* _WHAT THIS TASK INVOLVES_
Return each line of the records that contains the word "Click".

Interface element records:
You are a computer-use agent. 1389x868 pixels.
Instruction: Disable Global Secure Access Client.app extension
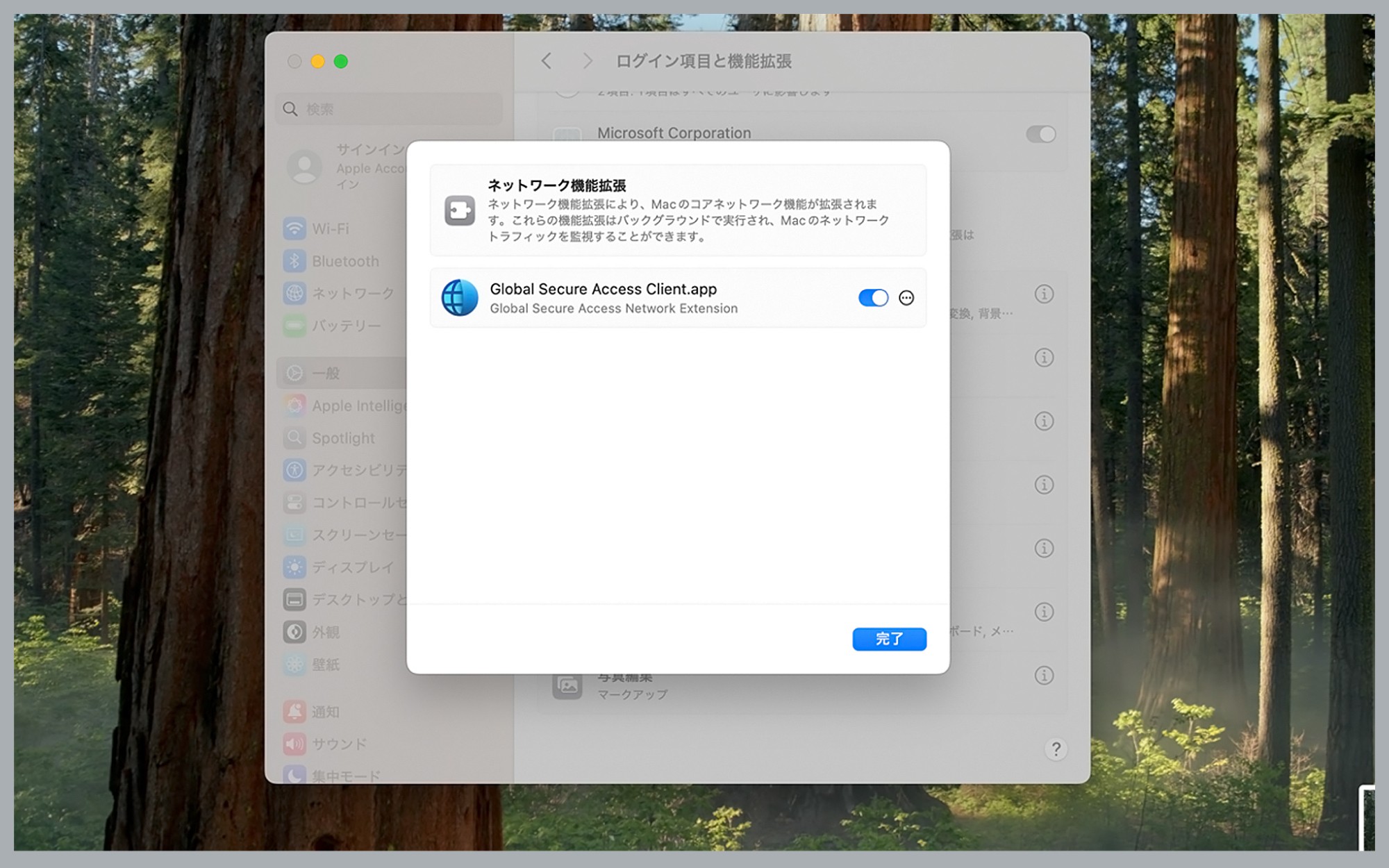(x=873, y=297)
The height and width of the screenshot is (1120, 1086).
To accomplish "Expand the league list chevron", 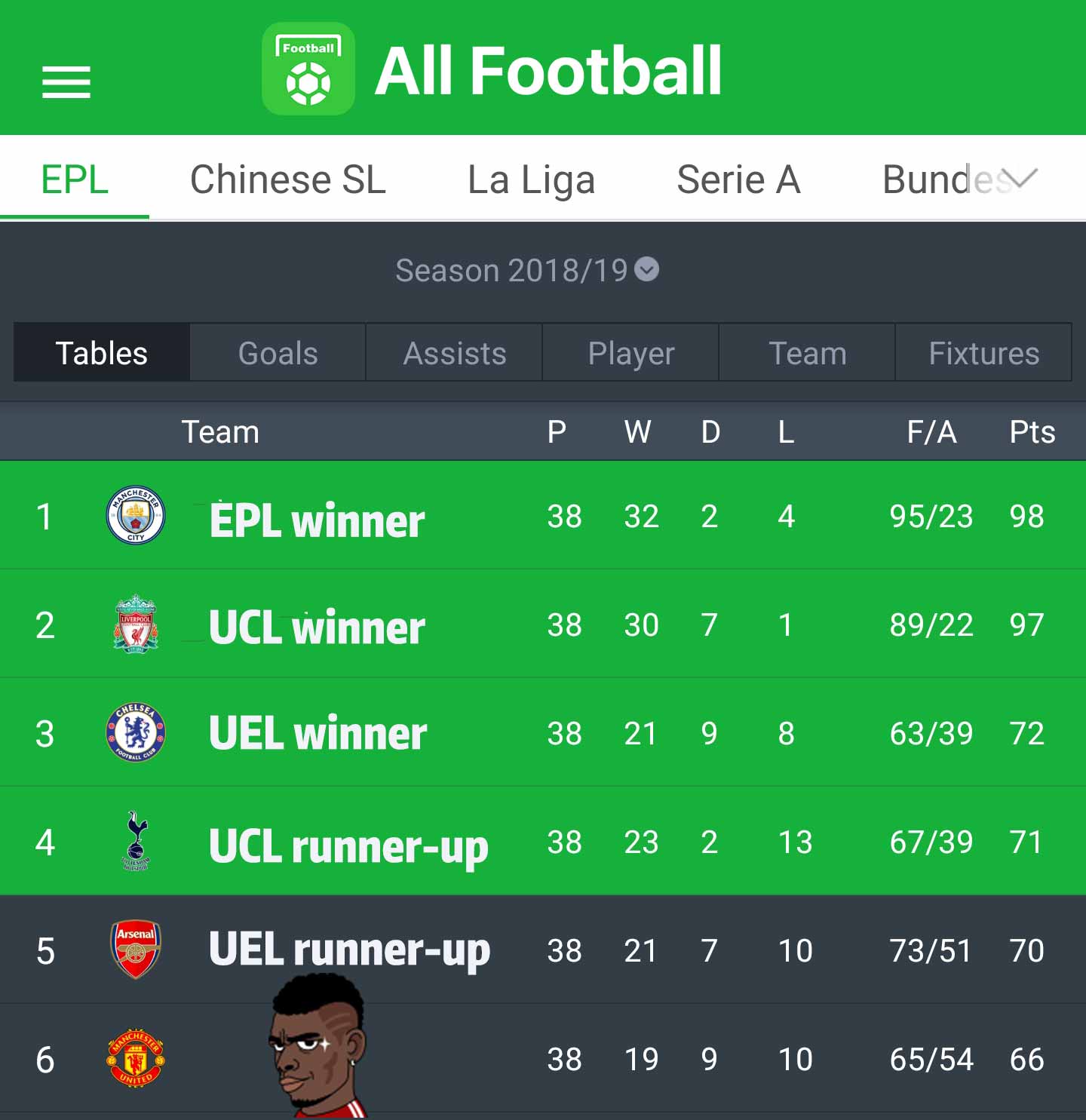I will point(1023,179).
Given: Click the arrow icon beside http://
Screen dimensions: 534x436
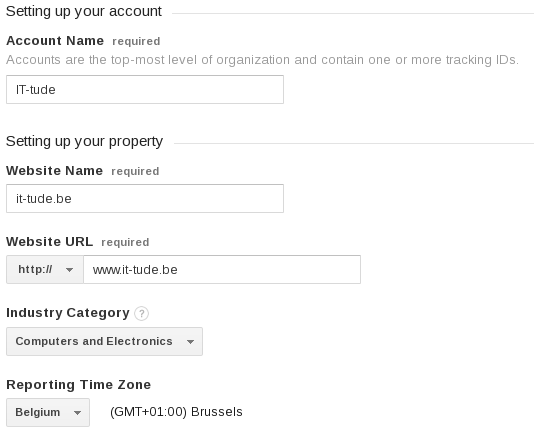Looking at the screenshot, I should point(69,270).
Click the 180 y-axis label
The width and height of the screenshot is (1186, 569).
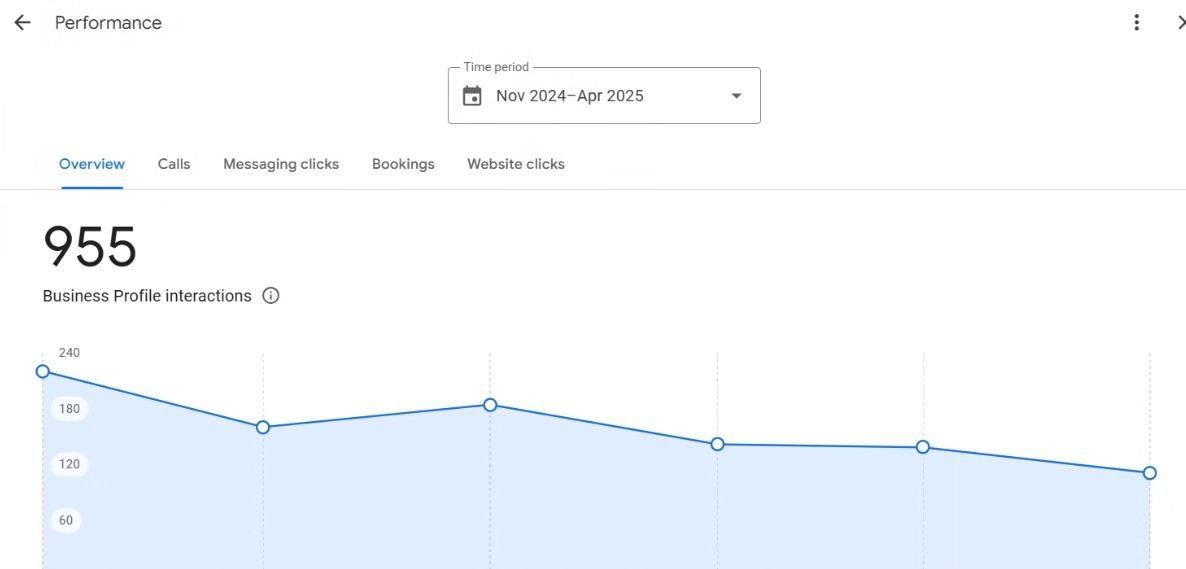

* _RESULT FOR THIS TASK_
Given: Click the arrow icon beside http://
Click the 180 y-axis label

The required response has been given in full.